Unsurprisingly, the pair have nothing but admiration for the former Sex Pistol's vocal abilities: "John's
basically just really into his music," they say. Coming from Leftfield, this is a big
compliment.

          SINCE 'Open Up', Leftfield have been quiet, sealing a deal between Hard Hands and the
          huge Sony corporation, and working on 'Leftism', a collection set to be the most important
          British dance record since... well, since the last Leftfield record was released. All their hits
          are there - remodelled fresh for 1995 - and in the case of 'Song Of Life' mangled almost
          unrecognizably into an awesome, sound effect-laden musical mission. The primary focus is
          still squarely on the trancefloor, but tracks like the bassbin-busting 'Inspection', or the
          maudlin Detroit-ish techno-hop of 'Space 3000' confirm 'Leftism' as more than just a DJ
          tool. It is the sound of the best part of 20 years of clubbing, partying and making radical,
          no-compromise music distilled into one glorious pigeonhole-exploding album.
          "We basically made the album up as we were going along," coughs Paul
          dismissively. "We did all the tracks, listened to them and decided it
          sounded a fucking mess. But you learn from your mistakes and we went
          back, messed around with the running order and chopped a lot of things
          out. Hopefully now it sounds complete, something that can be listened
          to in one go. "
          If he sounds a little uncertain, slightly unconvinced even, you shouldn't be surprised.

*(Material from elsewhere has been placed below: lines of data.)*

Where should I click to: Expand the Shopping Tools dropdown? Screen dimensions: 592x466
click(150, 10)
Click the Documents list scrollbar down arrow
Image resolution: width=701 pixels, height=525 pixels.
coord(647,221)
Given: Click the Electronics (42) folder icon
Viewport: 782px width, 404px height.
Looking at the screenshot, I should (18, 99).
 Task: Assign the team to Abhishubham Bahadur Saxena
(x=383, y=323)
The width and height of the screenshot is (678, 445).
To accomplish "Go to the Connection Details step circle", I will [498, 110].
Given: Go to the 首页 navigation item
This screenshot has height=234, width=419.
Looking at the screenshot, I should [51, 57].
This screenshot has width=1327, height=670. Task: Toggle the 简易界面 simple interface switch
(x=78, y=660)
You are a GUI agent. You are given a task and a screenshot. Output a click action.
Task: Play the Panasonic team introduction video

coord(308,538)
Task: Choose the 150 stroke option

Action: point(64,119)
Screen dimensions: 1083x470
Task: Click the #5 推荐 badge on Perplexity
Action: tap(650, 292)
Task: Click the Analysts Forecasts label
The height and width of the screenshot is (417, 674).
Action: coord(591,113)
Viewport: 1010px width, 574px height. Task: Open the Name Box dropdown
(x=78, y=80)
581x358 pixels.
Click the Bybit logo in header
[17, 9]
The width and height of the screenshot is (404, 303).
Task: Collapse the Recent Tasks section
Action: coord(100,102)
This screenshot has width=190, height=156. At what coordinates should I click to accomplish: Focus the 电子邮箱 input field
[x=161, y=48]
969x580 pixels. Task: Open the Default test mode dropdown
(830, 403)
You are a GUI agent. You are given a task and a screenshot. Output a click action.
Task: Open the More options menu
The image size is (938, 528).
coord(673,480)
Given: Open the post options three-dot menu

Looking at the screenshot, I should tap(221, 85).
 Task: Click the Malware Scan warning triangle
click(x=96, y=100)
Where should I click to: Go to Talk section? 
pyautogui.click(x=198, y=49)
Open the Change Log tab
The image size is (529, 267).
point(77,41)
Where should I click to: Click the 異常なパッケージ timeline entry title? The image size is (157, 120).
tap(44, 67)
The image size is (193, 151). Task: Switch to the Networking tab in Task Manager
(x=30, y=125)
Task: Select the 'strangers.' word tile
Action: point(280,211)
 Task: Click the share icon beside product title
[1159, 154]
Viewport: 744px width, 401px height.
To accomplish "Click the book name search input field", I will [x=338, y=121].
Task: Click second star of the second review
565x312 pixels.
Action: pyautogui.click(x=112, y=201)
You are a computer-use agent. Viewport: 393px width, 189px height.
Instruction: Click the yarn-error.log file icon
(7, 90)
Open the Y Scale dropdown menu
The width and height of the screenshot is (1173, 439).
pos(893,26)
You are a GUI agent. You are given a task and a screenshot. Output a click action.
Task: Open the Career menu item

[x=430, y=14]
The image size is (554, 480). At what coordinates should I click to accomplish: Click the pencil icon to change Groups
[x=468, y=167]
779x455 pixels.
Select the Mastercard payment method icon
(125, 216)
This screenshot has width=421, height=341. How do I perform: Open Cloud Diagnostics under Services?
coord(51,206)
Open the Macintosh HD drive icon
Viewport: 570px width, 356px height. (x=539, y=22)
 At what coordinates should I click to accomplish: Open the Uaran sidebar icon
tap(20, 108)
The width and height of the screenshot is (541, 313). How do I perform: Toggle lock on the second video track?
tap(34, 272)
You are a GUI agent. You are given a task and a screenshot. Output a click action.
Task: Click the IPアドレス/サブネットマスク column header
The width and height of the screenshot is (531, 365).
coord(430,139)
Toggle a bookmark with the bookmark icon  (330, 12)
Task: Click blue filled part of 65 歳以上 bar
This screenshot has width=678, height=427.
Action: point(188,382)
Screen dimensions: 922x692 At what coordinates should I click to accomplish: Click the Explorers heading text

          Leftfield, total obsessives to the end, are the mothers of all perfectionists. "I think
          we're usually pretty hard on ourselves," Neil mutters.

THE first single planned for release is 'Original', a superbly dreamlike collaboration with Curve's indie
pin-up Toni Halliday that should confirm Neil and Paul's reputation as musical genre-smashers par
excellence.
While most dance producers seem happy enough with an identikit overlunged diva and a brace of
disco acappellas, Leftfield stick to their punky guns, searching out singers they can relate to - vocal
talents with guts and individuality.
"I love taking people with nothing to do with dance music, like Toni, or Danny
Red, and putting them in a different environment, " enthuses Neil. "It's getting
back to the original ethic of remixing, taking anything and turning it into
dance music." Having already recorded with one living legend, they harbour secret desires to get
Irish folk singer Christy Moore and Led Zeppelin's Robert Plant in the studio and bend them to their
musical will. Meanwhile, they've got the album to promote and a whole brace of new talent signed to
Hard Hands.
"People go on about Detroit all the time, " Paul smiles, "but we've got some music
from places like Glasgow, Maidenhead and Hornchurch that will just blow people
away. Young, fresh musicians with their own style: it's deep, soulful, jazzy
techno. Techno is the new jazz. If the modern jazz musicians of the 60s were
young now, I've no doubt they'd be making techno. "
And then they're off again, rabbiting enthusiastically about ambient/techno/jungle experimentalists
Global Communications or how Paul is dropping jazzy jungle tunes at house clubs, the best part of
two decades since they were first blown away by the Sex Pistols. Still on it, still with a keen nose for
the cutting edge. Always enthusiastic, always in the right place at the right time, Leftfield have lived
the life to the full. And as jungle, techno, house, hip hop and ambient fall into each others arms all
around us, they've lived the life needed to make the perfect record for 1995.